Miss USA 2017 Kara McCullough winning answer: See what Miss District of Columbia said [VIDEO]
Miss USA 2017 is Miss District of Columbia Kara McCullough, who will now go on to compete in the Miss Universe pageant. McCullough is the second beauty queen from the District of Columbia to win back-to-back Miss USA titles.
In 2016, District of Columbia resident Deshauna Barber took the crown home. Barber crowned McCullough in a star-studded ceremony on Sunday night at the Mandalay Bay Convention Center on the Las Vegas Strip.
The reigning beauty queen was asked if she thinks that affordable health care for all American citizens is a right or a privilege."I'm definitely going to say it's a privilege," McCullough said. "As a government employee, I am granted health care and I see firsthand that for one to have health care you need to have jobs so therefore we need to cultivate this environment that we're given the opportunity to have healthcare as well as jobs to all the American citizens worldwide."
Many viewers on Twitter, however, believed that McCullough's answer was not great. According to the critics, she should have said that healthcare is a right of every citizen in America. The Twitterverse also believed that first runner-up Chhavi Verg, Miss New Jersey USA, should have won the crown.
The second runner-up of the night was Miss Minnesota Meridith Gould, who is studying apparel retail merchandising at the University of Minnesota. McCullough and two other finalists were also asked later to explain the term feminist and if they consider themselves one. McCullough's answer took the cake here too.
She said that she would like to consider herself an “equalist” and she prefers “equalism” to feminism. "I don't want to call myself a feminist," she said. "Women, we are just as equal as men, especially in the workplace." McCullough majored in chemistry at South Carolina State University and now works as a scientist at the Nuclear Regulatory Commission.

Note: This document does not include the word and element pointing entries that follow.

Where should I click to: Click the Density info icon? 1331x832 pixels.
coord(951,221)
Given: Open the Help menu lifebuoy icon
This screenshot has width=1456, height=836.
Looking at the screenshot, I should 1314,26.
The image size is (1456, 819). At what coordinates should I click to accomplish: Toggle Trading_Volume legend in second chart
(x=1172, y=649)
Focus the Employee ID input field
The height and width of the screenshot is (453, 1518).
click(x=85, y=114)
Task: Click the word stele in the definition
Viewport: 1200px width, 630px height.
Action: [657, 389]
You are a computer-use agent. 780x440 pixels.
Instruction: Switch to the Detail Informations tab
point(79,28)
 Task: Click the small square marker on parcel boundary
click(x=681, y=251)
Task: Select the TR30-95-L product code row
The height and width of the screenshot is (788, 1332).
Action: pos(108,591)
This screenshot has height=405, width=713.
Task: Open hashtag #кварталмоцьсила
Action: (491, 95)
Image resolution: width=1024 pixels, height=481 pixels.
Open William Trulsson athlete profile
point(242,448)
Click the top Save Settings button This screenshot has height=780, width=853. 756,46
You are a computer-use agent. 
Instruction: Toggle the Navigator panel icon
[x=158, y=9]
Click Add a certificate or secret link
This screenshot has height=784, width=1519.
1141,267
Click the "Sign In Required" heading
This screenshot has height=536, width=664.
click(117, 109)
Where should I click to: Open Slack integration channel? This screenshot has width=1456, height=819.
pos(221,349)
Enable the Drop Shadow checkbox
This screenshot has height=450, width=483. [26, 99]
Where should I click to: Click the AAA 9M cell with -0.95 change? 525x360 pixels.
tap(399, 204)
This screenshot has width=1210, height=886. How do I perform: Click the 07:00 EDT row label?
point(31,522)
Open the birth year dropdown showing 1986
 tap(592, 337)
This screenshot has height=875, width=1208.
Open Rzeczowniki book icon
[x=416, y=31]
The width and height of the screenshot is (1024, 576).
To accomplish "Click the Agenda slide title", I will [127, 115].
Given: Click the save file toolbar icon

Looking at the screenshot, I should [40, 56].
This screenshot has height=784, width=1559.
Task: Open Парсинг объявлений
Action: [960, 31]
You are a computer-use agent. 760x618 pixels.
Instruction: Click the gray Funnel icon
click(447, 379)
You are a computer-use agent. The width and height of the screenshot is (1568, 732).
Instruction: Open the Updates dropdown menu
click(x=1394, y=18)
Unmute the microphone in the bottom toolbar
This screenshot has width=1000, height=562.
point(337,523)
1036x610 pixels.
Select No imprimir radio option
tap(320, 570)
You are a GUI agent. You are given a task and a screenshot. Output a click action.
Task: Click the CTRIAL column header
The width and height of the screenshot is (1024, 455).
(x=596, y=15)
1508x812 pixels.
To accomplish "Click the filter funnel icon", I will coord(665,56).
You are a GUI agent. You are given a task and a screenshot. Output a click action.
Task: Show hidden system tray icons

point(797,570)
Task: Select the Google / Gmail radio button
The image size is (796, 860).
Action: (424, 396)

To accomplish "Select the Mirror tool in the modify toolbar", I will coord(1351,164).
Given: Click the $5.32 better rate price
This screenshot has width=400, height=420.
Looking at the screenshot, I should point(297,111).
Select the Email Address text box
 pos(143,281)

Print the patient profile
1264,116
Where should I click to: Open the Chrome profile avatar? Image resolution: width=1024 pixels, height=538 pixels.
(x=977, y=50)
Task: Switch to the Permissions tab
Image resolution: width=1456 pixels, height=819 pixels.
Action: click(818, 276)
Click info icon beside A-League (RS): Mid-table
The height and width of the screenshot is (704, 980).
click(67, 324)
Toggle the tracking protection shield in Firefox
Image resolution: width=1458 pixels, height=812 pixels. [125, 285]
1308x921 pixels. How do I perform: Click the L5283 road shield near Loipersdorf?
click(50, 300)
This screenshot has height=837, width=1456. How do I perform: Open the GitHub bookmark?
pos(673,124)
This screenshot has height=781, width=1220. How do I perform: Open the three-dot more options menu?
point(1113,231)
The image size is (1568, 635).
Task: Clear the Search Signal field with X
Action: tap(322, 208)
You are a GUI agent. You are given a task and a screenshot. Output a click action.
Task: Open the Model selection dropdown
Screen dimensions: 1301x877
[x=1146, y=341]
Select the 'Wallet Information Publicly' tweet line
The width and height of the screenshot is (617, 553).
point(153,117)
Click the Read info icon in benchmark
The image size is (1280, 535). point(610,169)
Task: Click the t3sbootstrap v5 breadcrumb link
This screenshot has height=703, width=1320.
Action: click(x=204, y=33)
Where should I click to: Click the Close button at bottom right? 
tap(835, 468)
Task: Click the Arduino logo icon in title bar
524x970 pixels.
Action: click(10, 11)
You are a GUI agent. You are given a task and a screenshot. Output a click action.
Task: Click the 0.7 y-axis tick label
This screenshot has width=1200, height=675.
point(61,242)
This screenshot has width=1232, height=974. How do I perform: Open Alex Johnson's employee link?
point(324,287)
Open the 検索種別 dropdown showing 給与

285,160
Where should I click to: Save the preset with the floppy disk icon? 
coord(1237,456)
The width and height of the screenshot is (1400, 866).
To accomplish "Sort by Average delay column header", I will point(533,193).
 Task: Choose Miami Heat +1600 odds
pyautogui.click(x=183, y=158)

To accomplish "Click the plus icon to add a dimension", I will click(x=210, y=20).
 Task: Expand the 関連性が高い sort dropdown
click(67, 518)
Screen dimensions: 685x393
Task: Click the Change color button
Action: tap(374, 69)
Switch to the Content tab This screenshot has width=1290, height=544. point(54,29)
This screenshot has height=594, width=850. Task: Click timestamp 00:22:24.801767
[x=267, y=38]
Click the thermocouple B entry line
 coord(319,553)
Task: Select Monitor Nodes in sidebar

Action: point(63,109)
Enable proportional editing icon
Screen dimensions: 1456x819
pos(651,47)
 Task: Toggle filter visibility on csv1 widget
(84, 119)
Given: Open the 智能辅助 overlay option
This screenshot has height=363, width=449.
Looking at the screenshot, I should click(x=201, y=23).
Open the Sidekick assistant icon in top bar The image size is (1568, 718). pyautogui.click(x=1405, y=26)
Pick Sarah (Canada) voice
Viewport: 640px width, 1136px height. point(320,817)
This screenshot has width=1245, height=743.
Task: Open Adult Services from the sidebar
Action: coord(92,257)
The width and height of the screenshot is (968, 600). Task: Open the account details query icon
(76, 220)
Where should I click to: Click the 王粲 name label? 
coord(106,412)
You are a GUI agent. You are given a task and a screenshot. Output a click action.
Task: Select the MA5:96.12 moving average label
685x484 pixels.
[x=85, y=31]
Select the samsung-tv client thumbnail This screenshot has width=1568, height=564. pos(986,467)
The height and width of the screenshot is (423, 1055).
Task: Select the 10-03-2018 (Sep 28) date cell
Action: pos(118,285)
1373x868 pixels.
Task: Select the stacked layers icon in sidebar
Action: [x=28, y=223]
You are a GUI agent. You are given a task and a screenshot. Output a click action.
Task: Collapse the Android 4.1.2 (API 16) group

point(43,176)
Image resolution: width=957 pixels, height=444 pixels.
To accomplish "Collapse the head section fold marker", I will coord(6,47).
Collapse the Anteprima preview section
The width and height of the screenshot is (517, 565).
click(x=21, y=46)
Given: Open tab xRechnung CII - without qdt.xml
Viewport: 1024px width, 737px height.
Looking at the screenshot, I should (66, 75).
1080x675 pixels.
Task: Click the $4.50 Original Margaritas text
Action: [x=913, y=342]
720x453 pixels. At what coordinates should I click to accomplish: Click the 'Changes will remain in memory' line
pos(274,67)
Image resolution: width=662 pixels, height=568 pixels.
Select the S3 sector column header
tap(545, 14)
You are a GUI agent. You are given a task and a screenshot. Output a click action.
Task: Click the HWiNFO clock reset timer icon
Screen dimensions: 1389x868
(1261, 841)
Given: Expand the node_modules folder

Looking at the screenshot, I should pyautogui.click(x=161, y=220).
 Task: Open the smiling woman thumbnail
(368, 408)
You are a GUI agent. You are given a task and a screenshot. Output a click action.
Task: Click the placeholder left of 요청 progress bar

Verg also impressed the judges with her answer on feminism. "Feminism is striving for equality and I do consider myself a feminist. I think it's a misconception when people believe that feminism is women being better than men. But it's really not. It's a fight for equality,” she said, adding that if people want a stable society, equality between men and women is of utmost importance. The 21-year-old is studying marketing and Spanish at Rutgers University. She will go to compete at the Miss World contest. She became the second Indian-American Miss New Jersey USA.